**TASK TO CARRY OUT**
Exactly the lines from the line containing "The height and" through the final line of the entries below must be returned, and only those, without pictures.

**RECORDED INFORMATION**
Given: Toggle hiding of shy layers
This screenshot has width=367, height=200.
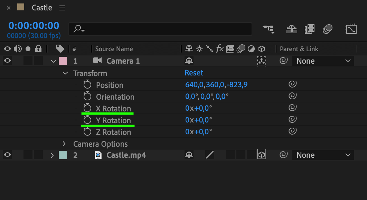Looking at the screenshot, I should click(292, 29).
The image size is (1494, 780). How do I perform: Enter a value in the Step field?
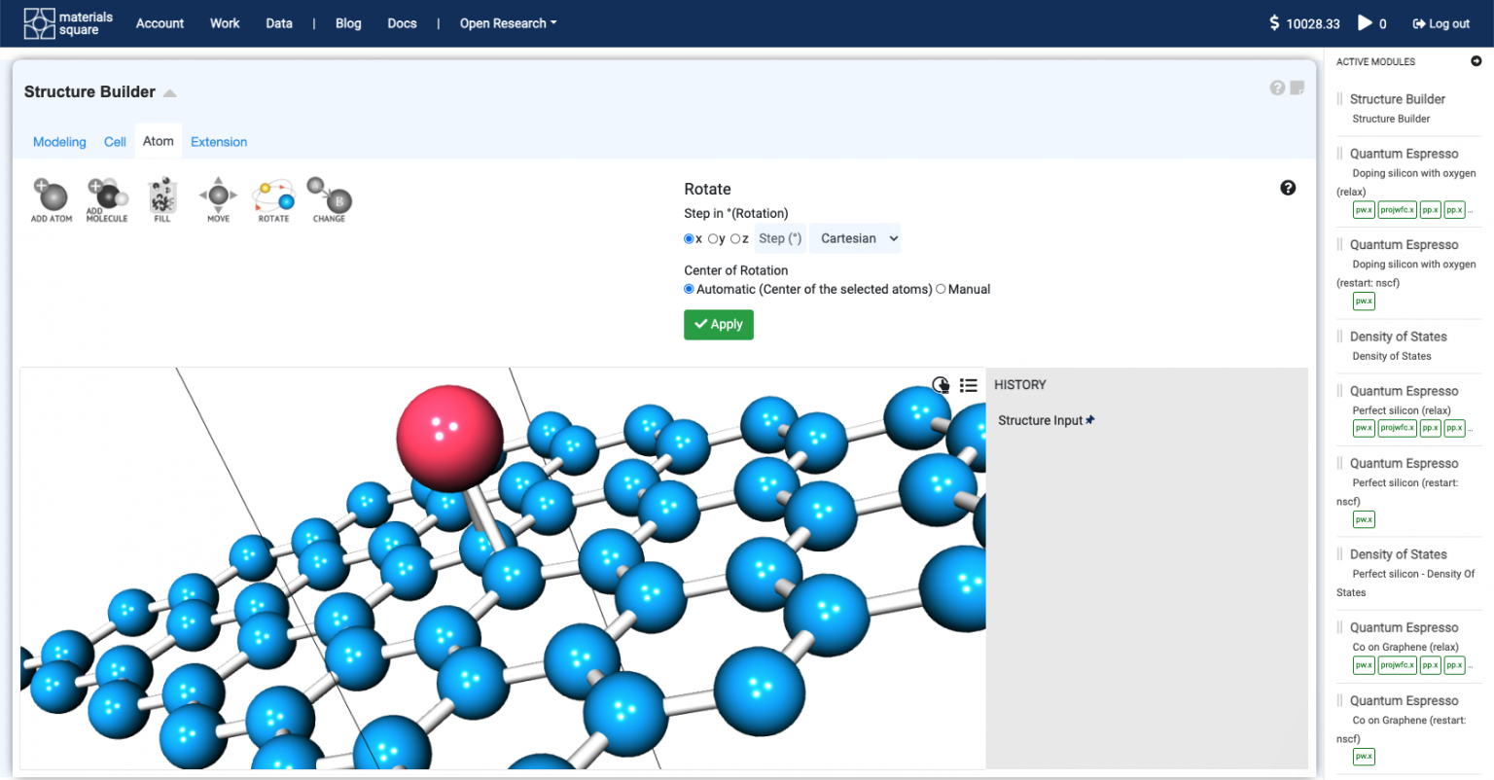(x=779, y=237)

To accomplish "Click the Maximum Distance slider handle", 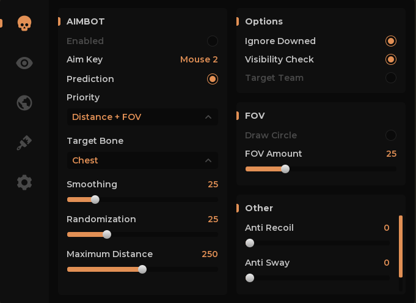I will (142, 269).
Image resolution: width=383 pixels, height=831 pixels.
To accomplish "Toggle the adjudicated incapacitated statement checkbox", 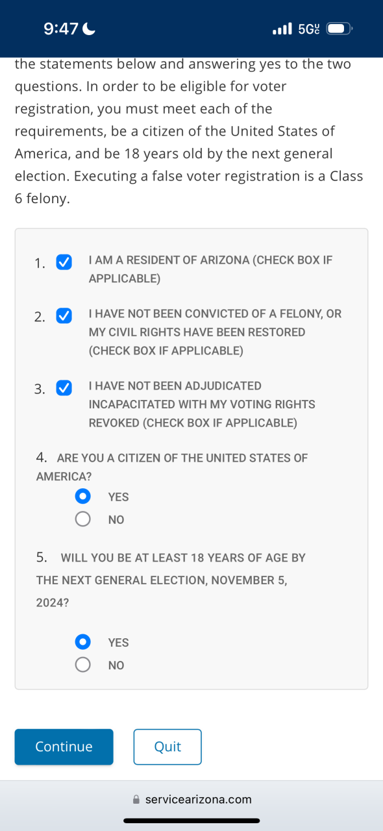I will click(64, 388).
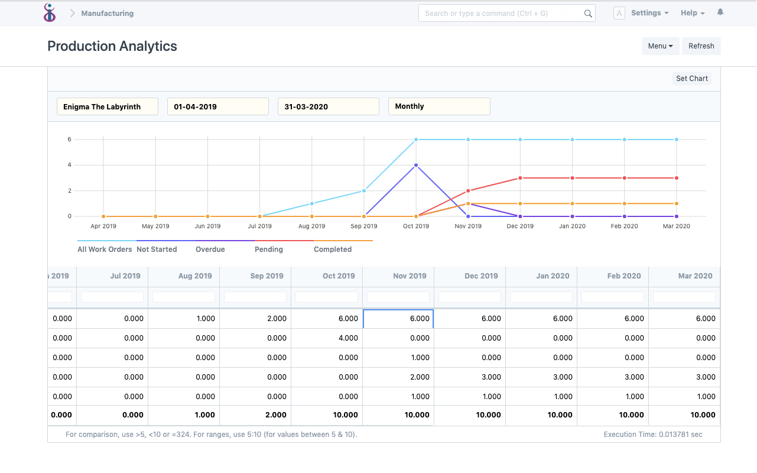Click the user avatar icon beside Settings

[619, 12]
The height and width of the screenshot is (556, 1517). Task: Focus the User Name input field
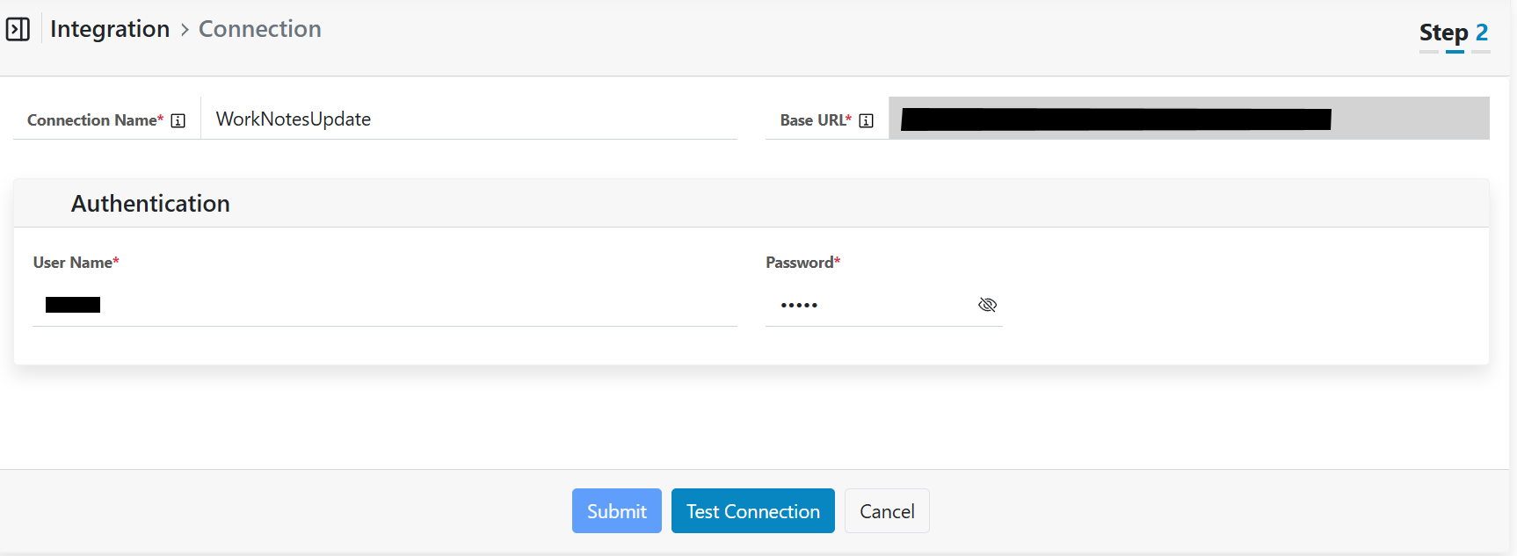coord(384,305)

**ANSWER SPACE**
The height and width of the screenshot is (556, 1517). Task: Focus the User Name input field
coord(384,305)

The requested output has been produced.